Korea’s Public Officials Benefit Association (Poba), for example, mostly invests into infrastructure linked assets in Europe, North America and Australia. Jang Dong-hun, Poba’s CIO, told AsianInvestor that Asian infrastructure investment is still immature and has higher risk.
“There is some growth potential, but each country has different and broadly less stable economic structures and politics that don’t meet our expectations. Infrastructure investment is a long-term commitment. We think that it is too early for us to invest in Asian infrastructure.”
He added that while Poba recognises that political leaderships change and new regimes take over, this a problem where an investor’s infrastructure exposure is materially affected. There is a higher risk of this in much of Asia, he said.
Dennis Chan, head of infrastructure with China Ping An Insurance in Hong Kong, believes this reticence may not last forever. He told AsianInvestor that asset owners will need to expand their horizons to consider the possibilities offered by innovative infrastructure companies in the coming years.

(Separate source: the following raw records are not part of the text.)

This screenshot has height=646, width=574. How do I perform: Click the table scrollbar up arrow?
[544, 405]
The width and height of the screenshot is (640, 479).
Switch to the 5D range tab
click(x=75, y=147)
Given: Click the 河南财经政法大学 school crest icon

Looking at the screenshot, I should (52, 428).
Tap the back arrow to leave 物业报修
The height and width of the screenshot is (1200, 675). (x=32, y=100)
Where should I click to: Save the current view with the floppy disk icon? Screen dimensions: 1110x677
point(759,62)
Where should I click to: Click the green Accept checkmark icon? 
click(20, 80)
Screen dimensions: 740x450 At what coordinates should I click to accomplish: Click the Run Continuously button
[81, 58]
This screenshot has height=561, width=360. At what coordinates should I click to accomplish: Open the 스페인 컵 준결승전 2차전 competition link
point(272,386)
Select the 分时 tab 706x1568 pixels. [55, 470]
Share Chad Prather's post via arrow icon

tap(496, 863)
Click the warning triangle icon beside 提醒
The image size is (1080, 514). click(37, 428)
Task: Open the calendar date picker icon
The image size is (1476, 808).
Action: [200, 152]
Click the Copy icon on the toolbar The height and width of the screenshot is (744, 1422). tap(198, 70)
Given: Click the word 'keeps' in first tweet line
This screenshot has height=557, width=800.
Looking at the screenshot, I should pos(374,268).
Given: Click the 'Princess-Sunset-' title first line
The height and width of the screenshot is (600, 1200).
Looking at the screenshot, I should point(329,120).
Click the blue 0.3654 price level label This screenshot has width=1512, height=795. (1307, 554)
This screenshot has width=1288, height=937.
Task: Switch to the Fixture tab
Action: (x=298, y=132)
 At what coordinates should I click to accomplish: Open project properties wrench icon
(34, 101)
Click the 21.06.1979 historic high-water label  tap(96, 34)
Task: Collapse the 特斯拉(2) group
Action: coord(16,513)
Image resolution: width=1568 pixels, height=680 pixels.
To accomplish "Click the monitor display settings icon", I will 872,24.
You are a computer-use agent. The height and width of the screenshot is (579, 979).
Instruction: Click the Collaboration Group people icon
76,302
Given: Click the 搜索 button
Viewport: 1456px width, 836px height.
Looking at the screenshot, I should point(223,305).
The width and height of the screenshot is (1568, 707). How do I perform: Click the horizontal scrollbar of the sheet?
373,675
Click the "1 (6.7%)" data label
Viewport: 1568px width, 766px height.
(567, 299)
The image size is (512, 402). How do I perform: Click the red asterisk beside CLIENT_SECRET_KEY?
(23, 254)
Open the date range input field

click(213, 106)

“Across Asia, there is likely to be interest in unlisted infrastructure, which has traditionally attracted pension funds and insurers, but increasingly we are going to see the emergence of innovative hybrid infrastructure firms focusing on last-mile communities. Debt financing for these firms is currently a problem.”
One example is the development of pay-as-you-go solar energy, which the World Bank estimates now provides access to energy for 420 million people worldwide.
Developments like these are ideally suited to countries like Indonesia, which comprises thousands of islands, Gordon Noble, partner at the Melbourne-based Blended Capital Group, told AsianInvestor. He gave the example of Oxfordshire and Nairobi-based Mwezi, which currently provides solar lighting for 50,000 households in Kenya through a pay-as-you-go model.
Considering the geographic and political challenges in countries such as Indonesia and India, last-mile infrastructure offers more opportunities for investors than large infrastructure projects.
“While there are some bankable projects that may be attractive to infrastructure financiers, because Indonesia’s geography is made up of 17,000 islands, there is a need to consider last-mile infrastructure,” said Noble.
This would cater for isolated communities without paved roads and with little access to communication, he added.
Similarly, looking at the infrastructure funding challenges in India, Noble observed that opportunities for last-mile infrastructure have the potential to deliver greater economic and social outcomes than large infrastructure projects.
“The challenge for India will be to invest in city infrastructure while also opening up new investments in last-mile infrastructure; this will require different models," he said.
Infrastructure investments also have an environmental, social and governance (ESG) aspect because they can be an important engine to promote a country's economic and social development.
However, “pension funds and insurers will need to demonstrate to governments that they are worthy of being trusted as long-term custodians of assets,” Noble said.
"There is a low level of trust in Europe and US, which is based on the poor outcomes to communities achieved in some instances when assets were privatised or handled through public-private partnerships (PPPs),” he said.
A NEW MODEL NEEDED?
In Australia, Melbourne-based investment management company IFM Investors believes the current procurement model for large infrastructure projects was not working as well as it could.
“This is because it relies on attracting large constructors while limiting the role for local medium-sized constructors and long-term equity owners. When things go wrong with construction, equity providers are passive,” chief executive David Neal told AsianInvestor.
The result is that construction and budget risks are transferred back to governments, which causes substantial delays and cost overruns in some large projects, he added.
Bidding consortia also tend to be dominated by participants that exit shortly after construction is complete. They have little if any interest in the infrastructure asset’s long-term operational performance and outcomes for the public.
“IFM and industry super funds are reluctant to invest on these terms,” said Neal.
IFM has proposed a new infrastructure investment concept called 'Down Under – the Building Australia Model', which focuses on governments using a competitive public tender process to bring in a well-capitalised, long-term equity partner early on to support appropriate infrastructure projects.
A similar model might work in Asia. Poba’s Jang told AsianInvestor that “infrastructure investment [would be] a suitable asset class for these funding requirements."
But he warned that the expected return would need to meet the pension fund’s internal targets if it is to attract more insurers and pension funds. "Investors would expect a bigger benefit,” said Jang.